I'm trying to build a string from optional arguments. For example to generate a greeting string from a title and a name This is trivial in a imperative language and would look like this
def greeting(title, name):
s = "Hello"
if a :
s += "Mr"
if b:
s += b
My first attempt in haskell is :
greeting :: Bool-> Maybe String -> String
greeting title name = foldl (++) "Hello" (catMaybes [title' title, name])
where
title' True = Just "Mr"
title' False = Nothing
I'm sure there is a bette way to do it. First, I'm sure this foldl
catMaybes
combination exists somewhere but I couldn't find it. Second, folding works here because I'm using the same operation (and the same type). So what is there a better way to do it ?
I was also thinking using a Writer but I'm not sure either how to do it.
This is only an example (maybe bad or too simple). My question is more , how to generalize it to many arguments .
So the real problem is not just about concatening 2 strings but more how to generate letters from a template with optional sections and parameters, like you would do in Word with the mail merge tool.
You have on one a csv file with customer name, telephone number, how much is overdue etc. Some of the field could be optional. On the other side you have a template and the goal is to generate one letter per customer (row) according to the *template. The question is then how do you write this template in haskell (without the help of any templating library). In my first example the template will be "hello (Mr){name}" but in the real word the template could be in invoice, a statement letter or even a complete accounting report.
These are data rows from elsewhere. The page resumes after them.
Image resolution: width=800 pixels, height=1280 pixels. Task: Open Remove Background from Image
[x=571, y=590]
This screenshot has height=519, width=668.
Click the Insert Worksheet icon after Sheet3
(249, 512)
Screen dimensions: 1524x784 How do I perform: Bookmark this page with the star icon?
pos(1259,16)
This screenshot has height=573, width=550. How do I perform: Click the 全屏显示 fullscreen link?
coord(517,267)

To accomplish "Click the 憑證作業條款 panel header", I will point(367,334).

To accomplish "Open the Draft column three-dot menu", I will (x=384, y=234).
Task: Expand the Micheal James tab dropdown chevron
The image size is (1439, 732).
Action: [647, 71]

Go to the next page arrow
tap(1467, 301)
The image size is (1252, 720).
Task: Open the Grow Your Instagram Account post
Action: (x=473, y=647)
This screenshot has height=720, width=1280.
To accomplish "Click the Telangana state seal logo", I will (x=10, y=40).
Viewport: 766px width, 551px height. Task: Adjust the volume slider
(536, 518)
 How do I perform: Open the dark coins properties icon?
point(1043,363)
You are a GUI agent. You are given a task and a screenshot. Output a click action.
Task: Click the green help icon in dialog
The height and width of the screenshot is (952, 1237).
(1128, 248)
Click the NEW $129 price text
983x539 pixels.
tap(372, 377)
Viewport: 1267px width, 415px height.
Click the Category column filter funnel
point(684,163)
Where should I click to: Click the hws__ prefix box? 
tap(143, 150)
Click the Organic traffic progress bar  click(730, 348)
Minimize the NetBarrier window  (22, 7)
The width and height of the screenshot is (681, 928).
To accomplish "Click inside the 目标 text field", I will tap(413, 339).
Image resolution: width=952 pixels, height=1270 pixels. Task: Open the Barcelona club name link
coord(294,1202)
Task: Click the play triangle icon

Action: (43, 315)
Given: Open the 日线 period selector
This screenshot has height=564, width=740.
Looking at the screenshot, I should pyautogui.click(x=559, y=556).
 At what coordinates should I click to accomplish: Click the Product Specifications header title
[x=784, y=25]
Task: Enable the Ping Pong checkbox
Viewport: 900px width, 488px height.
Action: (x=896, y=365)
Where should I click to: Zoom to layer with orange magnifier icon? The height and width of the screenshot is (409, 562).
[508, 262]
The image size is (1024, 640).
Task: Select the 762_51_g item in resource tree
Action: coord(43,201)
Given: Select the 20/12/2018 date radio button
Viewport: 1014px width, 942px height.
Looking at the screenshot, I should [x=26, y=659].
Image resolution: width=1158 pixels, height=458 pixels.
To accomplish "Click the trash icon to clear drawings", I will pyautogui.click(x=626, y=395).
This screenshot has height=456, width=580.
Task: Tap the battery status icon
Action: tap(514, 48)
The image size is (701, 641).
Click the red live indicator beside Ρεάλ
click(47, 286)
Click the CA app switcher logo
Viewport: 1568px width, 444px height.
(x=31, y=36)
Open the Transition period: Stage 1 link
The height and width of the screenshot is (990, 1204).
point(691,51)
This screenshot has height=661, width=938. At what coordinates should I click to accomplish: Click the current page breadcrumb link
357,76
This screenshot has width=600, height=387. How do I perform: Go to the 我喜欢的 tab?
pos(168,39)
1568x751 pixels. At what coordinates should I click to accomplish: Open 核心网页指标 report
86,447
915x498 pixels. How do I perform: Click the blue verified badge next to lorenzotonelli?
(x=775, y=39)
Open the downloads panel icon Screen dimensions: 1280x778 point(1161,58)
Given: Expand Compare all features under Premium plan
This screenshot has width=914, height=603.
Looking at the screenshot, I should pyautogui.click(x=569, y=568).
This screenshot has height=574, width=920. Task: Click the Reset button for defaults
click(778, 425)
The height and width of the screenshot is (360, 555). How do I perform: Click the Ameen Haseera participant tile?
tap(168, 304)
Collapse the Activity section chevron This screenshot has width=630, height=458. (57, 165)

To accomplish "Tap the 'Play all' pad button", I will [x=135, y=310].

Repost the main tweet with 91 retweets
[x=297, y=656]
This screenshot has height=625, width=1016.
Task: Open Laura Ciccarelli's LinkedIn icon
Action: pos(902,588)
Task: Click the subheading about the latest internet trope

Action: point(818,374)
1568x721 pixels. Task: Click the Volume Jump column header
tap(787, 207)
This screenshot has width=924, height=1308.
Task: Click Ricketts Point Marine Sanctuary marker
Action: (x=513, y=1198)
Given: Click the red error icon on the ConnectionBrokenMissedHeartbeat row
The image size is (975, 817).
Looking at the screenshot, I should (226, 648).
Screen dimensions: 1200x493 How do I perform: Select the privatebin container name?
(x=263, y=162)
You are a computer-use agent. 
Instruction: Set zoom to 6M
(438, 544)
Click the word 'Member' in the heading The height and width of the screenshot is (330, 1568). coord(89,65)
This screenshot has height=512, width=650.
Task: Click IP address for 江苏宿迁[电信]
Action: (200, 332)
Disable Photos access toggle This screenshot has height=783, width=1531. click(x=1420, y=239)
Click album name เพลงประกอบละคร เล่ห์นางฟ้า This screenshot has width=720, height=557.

Haskell is so good at abstractions, it can easily replicate the imperative patterns. What you're doing in your example is called a "builder" pattern. Writer
is a monad, which wraps a pattern of accumulation or "building" of any Monoid
data, and String
is a Monoid
.
import Control.Monad.Writer hiding (forM_)
import Data.Foldable
greeting :: Bool -> Maybe String -> String -> String
greeting mr name surname =
execWriter $ do
tell $ "Hello,"
when mr $ tell $ " Mr."
forM_ name $ \s -> tell $ " " ++ s
tell $ " " ++ surname
tell $ "!"
main = do
putStrLn $ greeting False (Just "Ray") "Charles"
putStrLn $ greeting True Nothing "Bean"
Outputs:
Hello, Ray Charles!
Hello, Mr. Bean!
that's the
forM
I was looking for. Thank you very much.